En essayant d’évaluer la faisabilité du financement en Suisse d’un Revenu de Base Inconditionnel (RBI) par une taxe sur les transactions financières électroniques, je suis naturellement tourné vers les statistiques publiées mensuellement [1] par la Banque Nationale Suisse (BNS). Au sein de ces statistiques se niche une surprenante anomalie, déjà mise en lumière par certains économistes comme Felix Bolliger [2] et Liliane Held-Khawam [3].
L’anomalie se cache dans le tableau «C1 Trafic des paiements dans le Swiss Interbank Clearing (SIC)» et se révèle lorsque l’on compare les versions de ce tableau dans les éditions successives des statistiques, particulièrement dans la colonne représentant le total des capitaux échangés. Afin de faciliter la lecture de ces chiffres, je les ai reportés dans le graphique ci-dessous.
La courbe rouge représente l’évolution du nombre total de transactions. Ce nombre de transactions contient également une anomalie dans sa ventilation en fonction du montant des transactions. Mais cette anomalie est de faible ampleur et il est difficile d’en tirer des conclusions. Je n’en tiendrai pas compte ici.
La courbe bleue représente l’évolution du total des capitaux échangés tel que reporté dans les statistiques mensuelles jusqu’en février 2013. La courbe verte représente l’évolution de ce total tel que reporté à partir de mars 2013. On notera que les courbes divergent rétroactivement à partir de 2008. De mars 2013 à février 2014, les nouveaux chiffres sont justifiés par la note suivante:
1. Die Beträge ab Januar 2008 verstehen sich neu ohne Tagesanfangsbestände und sind somit nicht mit bisher ausgewiesenen Zahlen vergleichbar. À compter de janvier 2008, les montants ne comprennent plus les liquidités en début de journée et ne peuvent donc plus être comparés aux chiffres publiés jusqu’alors.

-=-=-

CONSIGNE
Prolongez le texte sur l'anomalie des statistiques de paiements de la BNS en reprenant juste après sa dernière phrase.

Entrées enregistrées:

-=-=-

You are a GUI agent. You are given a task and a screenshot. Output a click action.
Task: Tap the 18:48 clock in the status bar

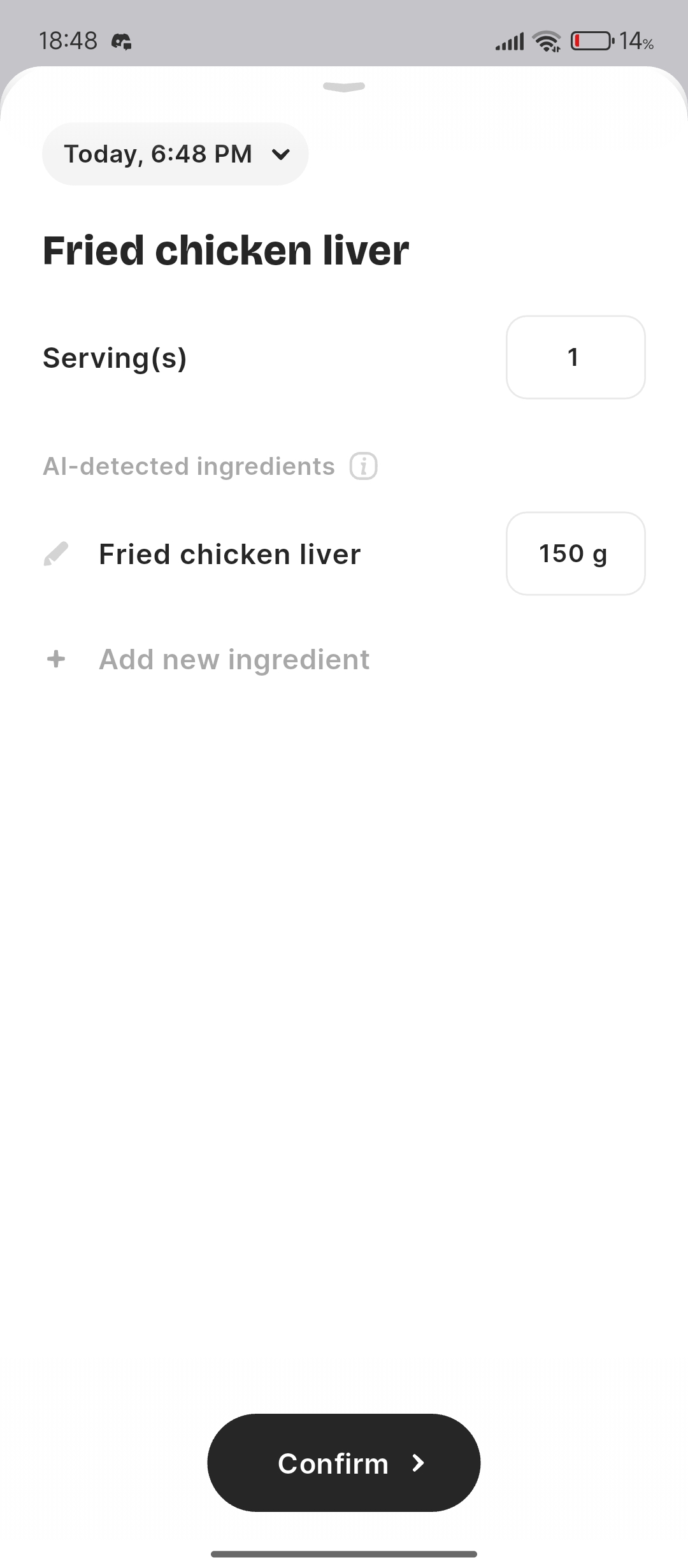click(x=68, y=41)
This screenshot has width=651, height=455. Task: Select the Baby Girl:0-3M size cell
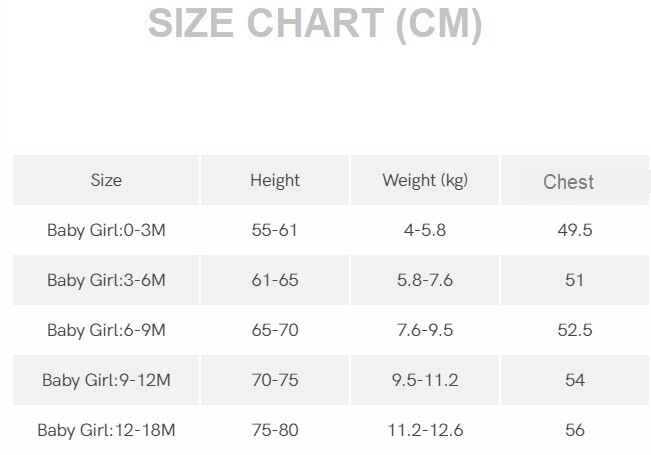click(106, 230)
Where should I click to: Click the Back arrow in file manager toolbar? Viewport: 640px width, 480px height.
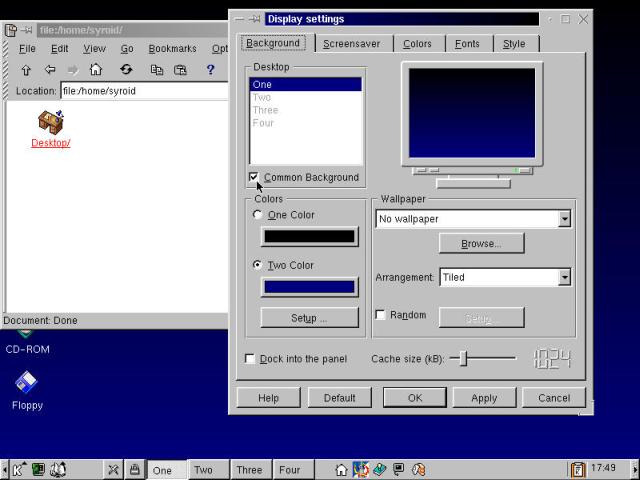coord(50,70)
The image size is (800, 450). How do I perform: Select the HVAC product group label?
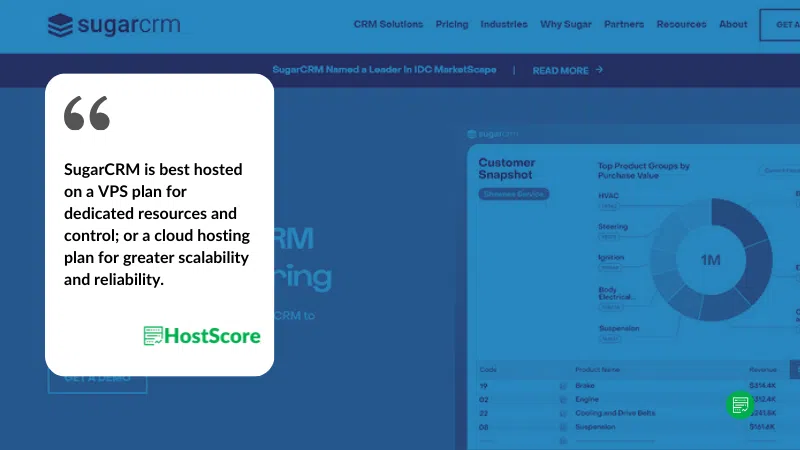pos(608,195)
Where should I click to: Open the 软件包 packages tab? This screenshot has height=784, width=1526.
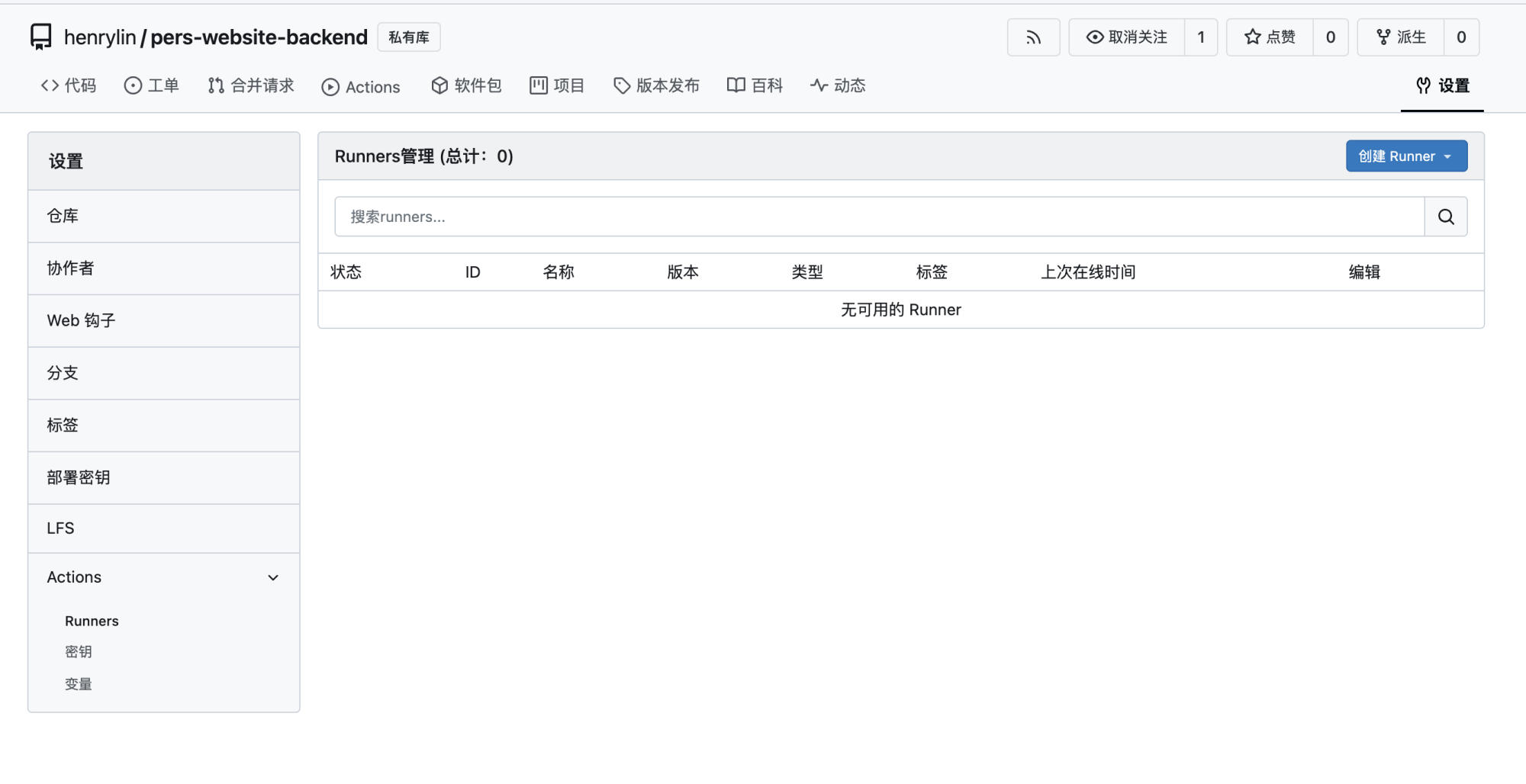tap(466, 85)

-=-=-

RÉSULTAT PRODUIT
À partir de mars 2014, cette note est remplacée par les deux notes suivantes, la première justifiant l’anomalie sur le nombre de transactions.
1. Die Anzahl Transaktionen ab Januar 2013 verstehen sich ohne Giroüberträge und sind somit nicht mit den bisher ausgewiesenen Zahlen vergleichbar. À compter de janvier 2013, le nombre de transactions ne comprend plus les virements excédentaires et ne peut donc plus être comparé aux chiffres publiés jusqu’alors.
2. Die Beträge ab Januar 2008 verstehen sich ohne Giroüberträge und sind somit nicht mit den bisher ausgewiesenen Zahlen vergleichbar. À compter de janvier 2008, les montants ne comprennent plus les virements excédentaires et ne peuvent donc plus être comparés aux chiffres publiés jusqu’alors.
Je dois reconnaitre ma totale ignorance de la signification des termes «liquidités en début de journée» et «virements excédentaires». J’ai bien trouvé une référence aux «liquidités en début de journée» dans une publication de SIX [4], mais elle ne m’a pas été d’un grand secours. Si quelque économiste venait à passer par mon blog et pouvait m’expliquer leur signification dans un commentaire à cet article, je lui en serais très reconnaissant. S’il voulait exprimer une perplexité égale à la mienne, qu’il ne se prive surtout pas!
Revenons au graphique! En observant la courbe bleue, on constate une certaine stabilité jusqu’en 2006, puis une augmentation notable (~25 %) des capitaux échangés en 2007 et 2008, suivie d’une relative stabilité jusqu’en 2010. Mais à partir de 2011, le total des capitaux échangés s’envole littéralement pour pratiquement doubler en deux ans. Vers quels sommets la courbe devrait-elle s’élancer par la suite? Mystère! C’est à ce moment-là que la BNS modifie ses statistiques pour ne plus publier que des chiffres tronqués, et ceci de son propre aveu, même si ses «excuses» évoluent dans le temps. Je ne m’avancerai pas jusqu’à faire une comparaison avec le comportement d’un enfant qui réalise qu’il est en train de faire une très grosse bêtise, ce serait peu respectueux pour la vénérable institution qu’est la BNS.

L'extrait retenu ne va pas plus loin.